After that, it’s a matter of looping through a Python dictionary and printing the values.

import xmltodict

with open('sample.xml') as f:
   xml_content = f.read()

xml_dict = xmltodict.parse(xml_content)

customers = xml_dict['Root']['Customers']

for customer in customers['Customer']:
   print(f"Customer ID: {customer['@CustomerID']}")
   print(f"Company Name: {customer['CompanyName']}")
   print(f"Contact Name: {customer['ContactName']}")
   print(f"  ==>  Street: {customer['FullAddress']['Address']}")
   print(f"  ==>  City: {customer['FullAddress']['City']}")
   print(50 * "-")

This is the result of above script:

(venv) WAUTERW-M-65P7:Parse_XML_Python wauterw$ python3 parseCustomers.py 
Customer ID: GREAL
Company Name: Great Lakes Food Market
Contact Name: Howard Snyder
  ==>  Street: 2732 Baker Blvd.
  ==>  City: Eugene
--------------------------------------------------
Customer ID: HUNGC
Company Name: Hungry Coyote Import Store
Contact Name: Yoshi Latimer
  ==>  Street: City Center Plaza 516 Main St.
  ==>  City: Elgin
--------------------------------------------------
Customer ID: LAZYK
Company Name: Lazy K Kountry Store
Contact Name: John Steel
  ==>  Street: 12 Orchestra Terrace
  ==>  City: Walla Walla
--------------------------------------------------
Customer ID: LETSS
Company Name: Let's Stop N Shop
Contact Name: Jaime Yorres
  ==>  Street: 87 Polk St. Suite 5
  ==>  City: San Francisco
--------------------------------------------------

Overview of orders per customer

Let’s continue with something a little more complex. We want to print an overview of all orders per customers. This information is available in the sample XML file under the Orders attribute.

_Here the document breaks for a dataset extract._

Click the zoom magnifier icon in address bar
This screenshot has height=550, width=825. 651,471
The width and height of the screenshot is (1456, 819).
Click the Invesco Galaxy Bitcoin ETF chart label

First of all, we will store all customers in a list called customer_list by using the append method. Hence, the variable customer_list contains a list of customers which we can loop through.

Next, we will loop through this list of customers (first for loop) and per customer we go over all the orders (second for loop) for that customer.

import xmltodict

with open('sample.xml') as f:
   xml_content = f.read()

xml_dict = xmltodict.parse(xml_content)

customers = xml_dict['Root']['Customers']
orders = xml_dict['Root']['Orders']
#print(orders)
customer_list = []
for customer in customers['Customer']:
   customer_list.append(customer['@CustomerID'])
   
for customer in customer_list: 
   print(f"Orders for: {customer}")
   for order in orders['Order']:
      if(customer == order['CustomerID']):
         print(f"  ==>Employee {order['EmployeeID']} placed an order on {order['OrderDate']}")

This will print the following output:

(venv) WAUTERW-M-65P7:Parse_XML_Python wauterw$ python3 parseOrders.py 
Orders for: GREAL
  ==>Employee 6 placed an order on 1997-05-06T00:00:00
  ==>Employee 8 placed an order on 1997-07-04T00:00:00
  ==>Employee 1 placed an order on 1997-07-31T00:00:00
  ==>Employee 4 placed an order on 1997-07-31T00:00:00
  ==>Employee 6 placed an order on 1997-09-04T00:00:00
  ==>Employee 3 placed an order on 1997-09-25T00:00:00
  ==>Employee 4 placed an order on 1998-01-06T00:00:00
  ==>Employee 3 placed an order on 1998-03-09T00:00:00
  ==>Employee 3 placed an order on 1998-04-07T00:00:00
  ==>Employee 4 placed an order on 1998-04-22T00:00:00
  ==>Employee 4 placed an order on 1998-04-30T00:00:00
Orders for: HUNGC
  ==>Employee 3 placed an order on 1996-12-06T00:00:00
  ==>Employee 1 placed an order on 1996-12-25T00:00:00
  ==>Employee 3 placed an order on 1997-01-15T00:00:00
  ==>Employee 4 placed an order on 1997-07-16T00:00:00
  ==>Employee 8 placed an order on 1997-09-08T00:00:00
Orders for: LAZYK
  ==>Employee 1 placed an order on 1997-03-21T00:00:00
  ==>Employee 8 placed an order on 1997-05-22T00:00:00
Orders for: LETSS
  ==>Employee 1 placed an order on 1997-06-25T00:00:00
  ==>Employee 8 placed an order on 1997-10-27T00:00:00
  ==>Employee 6 placed an order on 1997-11-10T00:00:00
  ==>Employee 4 placed an order on 1998-02-12T00:00:00

In this blog post, we demo’ed something fairly easy but it’s one of those things you will use a lot. The code can be found on my Github.